Deadlock from combination of async/await, CancellationTokenSource, Threading.Timer

Question

In the process of writing a wrapper to arbitrary cancellable code that's supposed to run while a certain condition holds true (which has to be verified regularly), I came across interesting behavior in the interaction between CancellationTokenSource, Threading.Timer, and async/await generated code.

In a nutshell, what it looks like is that if you have some cancellable Task that you're awaiting on and then you cancel that Task from a Timer callback, the code that follows the cancelled task executes as part of the cancel request itself.

In the program below, if you add tracing you'll see that execution of the Timer callback blocks in the cts.Cancel() call, and that the code after the awaited task that gets cancelled by that call executes in the same thread as the cts.Cancel() call itself.

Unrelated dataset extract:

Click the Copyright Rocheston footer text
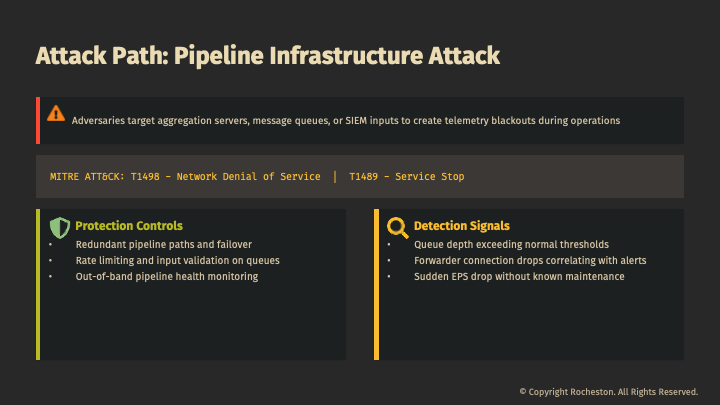pyautogui.click(x=608, y=391)
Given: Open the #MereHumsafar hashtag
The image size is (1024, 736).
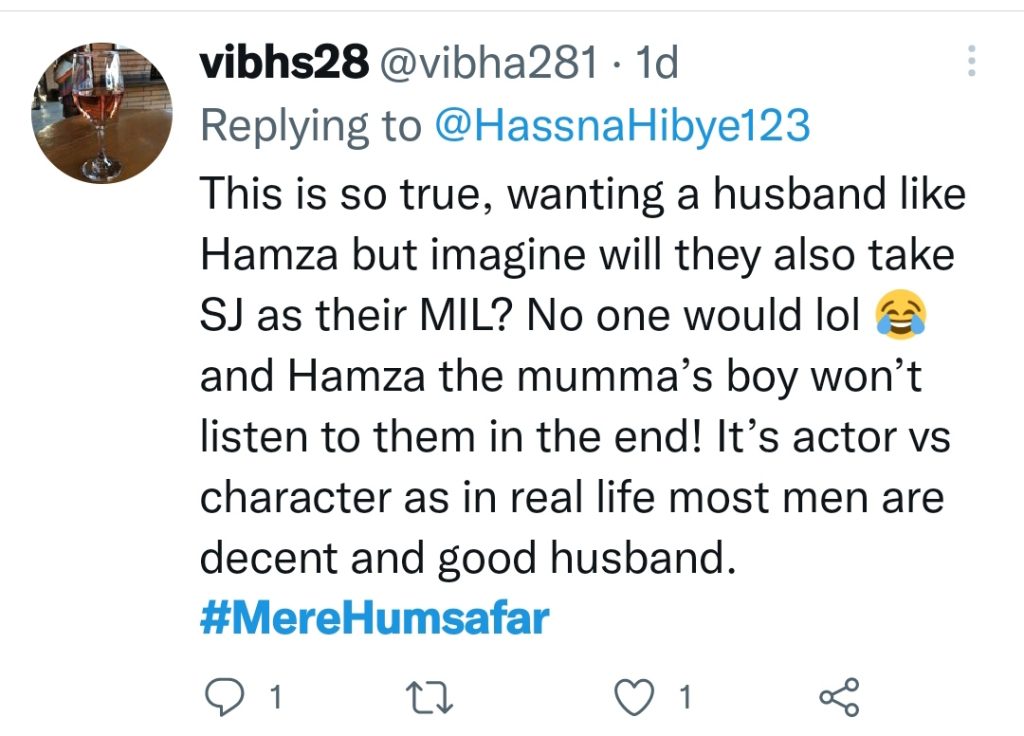Looking at the screenshot, I should (x=374, y=618).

The program below is doing the following:

Create cancellation token source for cancelling work that we're going to simulate;
create timer that will be used to cancel work after it has started;
program timer to go off 100ms from now;
start said work, just idling for 200ms;
- timer callback kicks in, cancelling the Task.Delay "work", then sleeping for 500ms to demonstrate that timer disposal waits for this;
verify that work gets cancelled as expected;
cleanup timer, making sure that the timer does not get invoked after this point, and that if it was already running we block here waiting for it to complete (pretend there was more work afterwards that would not work properly if it the timer callback was running at the same time).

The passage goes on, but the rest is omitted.